## [Work to complete]
A stretch of the entries below is to be set down exactly, running from the line with "Task: Click the 备份 (Backup) toolbar icon" through the line with "Image resolution: width=1090", both included, and no other line.

## [Information given]
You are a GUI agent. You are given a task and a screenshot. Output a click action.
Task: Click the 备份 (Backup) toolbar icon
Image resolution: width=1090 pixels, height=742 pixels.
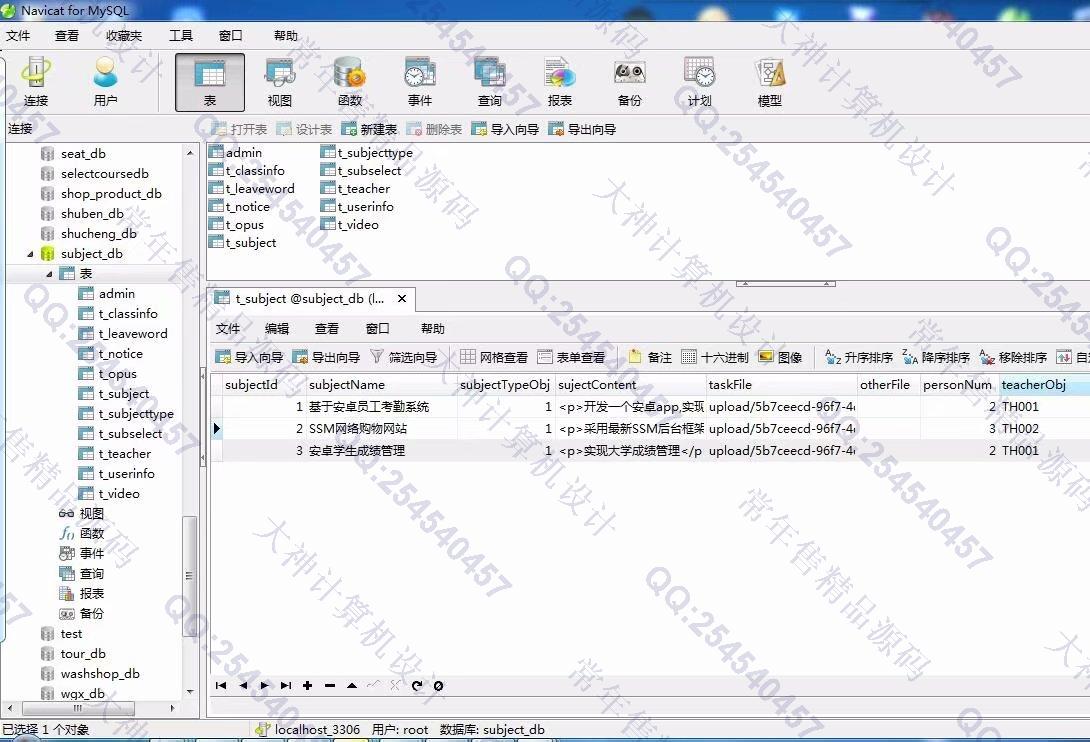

==

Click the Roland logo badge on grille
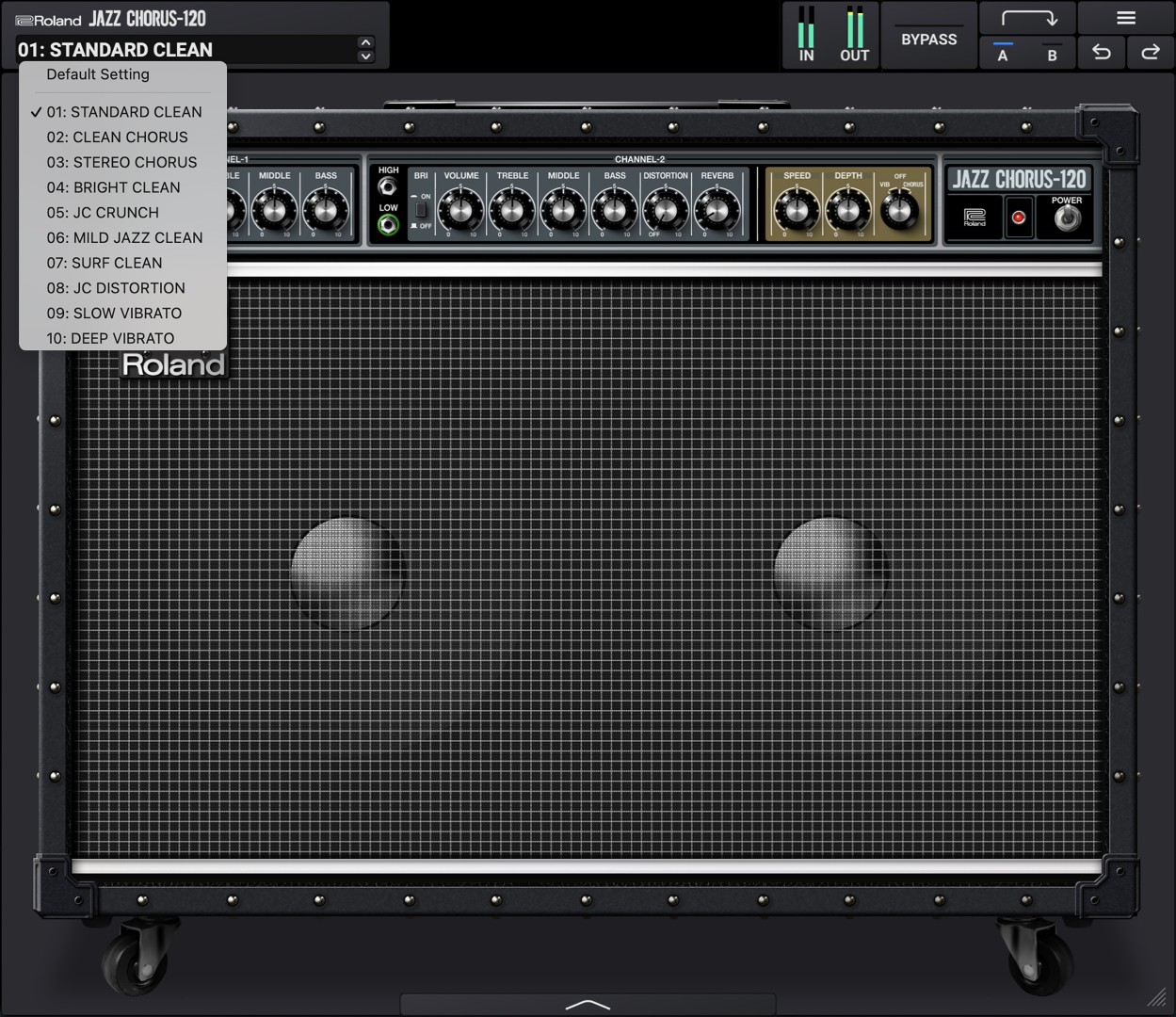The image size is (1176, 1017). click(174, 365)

## [Expected answer]
Task: Click the 备份 (Backup) toolbar icon
Image resolution: width=1090 pixels, height=742 pixels.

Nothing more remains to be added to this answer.